Even after that state championship campaign, which saw Moss record 25 catches for 600 yards and 12 touchdowns, doors were slow to open for him. He got into Miami on a track scholarship and then earned a spot on the football team before finally developing into a first round draft pick four years later.
Moss got off to a slow start in the NFL as well. An injury forced him out of the first 11 games of his rookie season, and he didn’t become a full-time starter until his third season. Nine years later, Moss has made one Pro Bowl appearance and recorded four 1,000-yard seasons (three with Washington). He counts himself fortunate, especially considering his longevity both with the Redskins and in the NFL as a whole. Of the receivers drafted his rookie year in 2001, only Moss, Indianapolis’s Reggie Wayne and Carolina’s Steve Smith are still in the league.
“He’s probably one of the best guys I’ve been around that understands the game and understands his role and how he fits. That’s why he’s been able to last so long,” linebacker Lorenzo Alexander said. “And he’s a real humble guy. Even though he’s been a top receiver, Pro Bowl guy, at the top of his game, he’s never been a prima donna. And that’s what you love to see in a guy.”
Kyle Shanahan said this summer that he still sees Moss as “one of the premier guys in the NFL at that [slot receiver] position.” And despite his reduced role, Garcon and rookie quarterback Robert Griffin III say Moss remains the leader of the receiver position.

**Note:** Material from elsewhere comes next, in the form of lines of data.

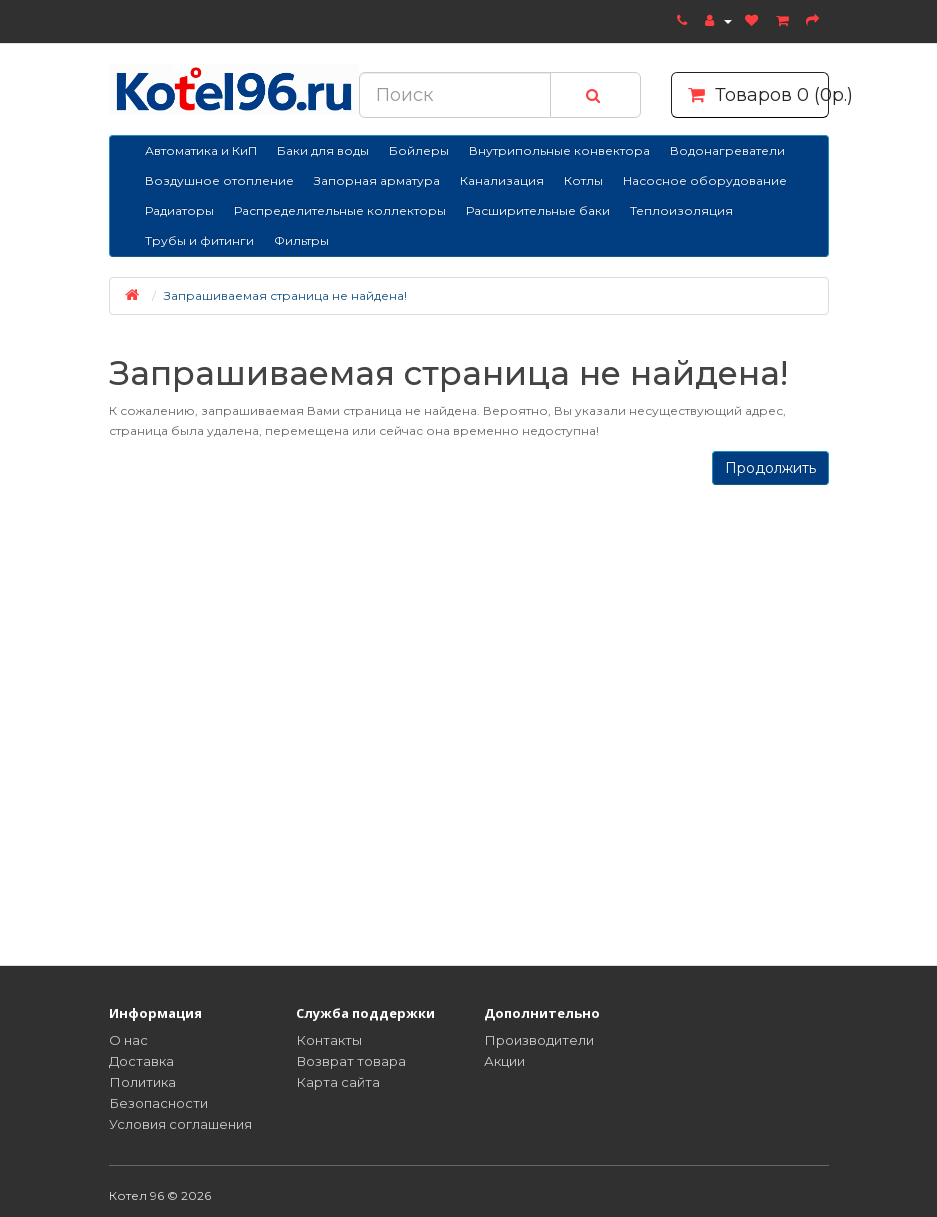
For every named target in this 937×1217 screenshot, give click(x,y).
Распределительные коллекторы (340, 210)
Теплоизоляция (681, 210)
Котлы (583, 180)
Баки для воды (323, 150)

“I am throwing it to Santana if I get in trouble,” Griffin said. “It’s just something that comes about with the flow of the play. If the play breaks down, Santana just happens to have more experience in following the quarterback.”
Moss appreciates the respect of his teammates, but at this point in his career, recognition isn’t something he seeks. Having made the playoffs with Washington only twice since 2005, he only wants to win.
“It’s bad. It’s real bad,” Moss said of his increasing contempt for losing. “But with that said, man, the only way to get that taste out of your mouth or conquer what you’re feeling is to go out there and do it. . . . Receivers can have a losing season as a team and have a great statistical season as a receiver. . . . My success is based on what the team does. I’m all about winning. And if you can’t win, you ain’t successful.”